Reproduce exactly the span of lines that opens with the line containing "Click SOLD OUT" and closes with the last line of the entries below.

- [INPUT FOR THIS TASK]
□ □ □ □ □
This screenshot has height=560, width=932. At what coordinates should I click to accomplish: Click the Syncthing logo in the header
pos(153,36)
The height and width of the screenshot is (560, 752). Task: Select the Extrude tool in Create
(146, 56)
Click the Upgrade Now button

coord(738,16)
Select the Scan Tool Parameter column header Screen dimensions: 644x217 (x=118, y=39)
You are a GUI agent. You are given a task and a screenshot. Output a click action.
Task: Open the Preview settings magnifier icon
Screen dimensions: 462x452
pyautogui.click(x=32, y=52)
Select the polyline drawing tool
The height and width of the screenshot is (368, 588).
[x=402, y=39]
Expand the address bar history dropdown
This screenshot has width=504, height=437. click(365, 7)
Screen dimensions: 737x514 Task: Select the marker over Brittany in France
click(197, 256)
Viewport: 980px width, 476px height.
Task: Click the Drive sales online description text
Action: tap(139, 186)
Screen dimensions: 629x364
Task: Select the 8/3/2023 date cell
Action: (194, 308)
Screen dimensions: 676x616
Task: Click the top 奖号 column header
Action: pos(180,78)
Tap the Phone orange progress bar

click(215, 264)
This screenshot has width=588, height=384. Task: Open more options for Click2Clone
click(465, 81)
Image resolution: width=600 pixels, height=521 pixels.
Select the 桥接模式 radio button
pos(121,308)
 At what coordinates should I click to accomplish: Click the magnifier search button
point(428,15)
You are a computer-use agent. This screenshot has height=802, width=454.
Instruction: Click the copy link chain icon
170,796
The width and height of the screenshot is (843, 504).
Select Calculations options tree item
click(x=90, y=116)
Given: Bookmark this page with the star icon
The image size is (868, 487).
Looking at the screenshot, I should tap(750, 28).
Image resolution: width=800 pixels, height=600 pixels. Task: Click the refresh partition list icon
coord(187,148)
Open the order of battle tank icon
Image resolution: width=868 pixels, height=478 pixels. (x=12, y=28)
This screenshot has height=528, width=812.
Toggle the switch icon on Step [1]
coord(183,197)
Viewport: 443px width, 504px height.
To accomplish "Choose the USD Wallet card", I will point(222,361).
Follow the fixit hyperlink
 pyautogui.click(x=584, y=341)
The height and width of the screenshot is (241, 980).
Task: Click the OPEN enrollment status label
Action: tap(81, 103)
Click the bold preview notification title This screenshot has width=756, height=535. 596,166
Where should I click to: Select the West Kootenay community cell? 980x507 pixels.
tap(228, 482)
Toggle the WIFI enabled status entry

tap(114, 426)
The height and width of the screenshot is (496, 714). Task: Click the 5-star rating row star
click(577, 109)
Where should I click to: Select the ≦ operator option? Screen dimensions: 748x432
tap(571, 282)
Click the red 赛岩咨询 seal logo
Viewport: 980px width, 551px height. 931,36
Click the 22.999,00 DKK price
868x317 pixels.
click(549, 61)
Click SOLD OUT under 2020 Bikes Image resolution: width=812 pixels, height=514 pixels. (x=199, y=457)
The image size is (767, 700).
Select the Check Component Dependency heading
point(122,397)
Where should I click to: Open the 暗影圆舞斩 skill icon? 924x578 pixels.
□ □ □ □ □
- [RESPONSE TO THE TASK]
Click SOLD OUT under 2020 Bikes Image resolution: width=812 pixels, height=514 pixels. (x=199, y=457)
The image size is (767, 700).
Select the Check Component Dependency heading
point(122,397)
Where should I click to: Open the 暗影圆舞斩 skill icon? 924x578 pixels.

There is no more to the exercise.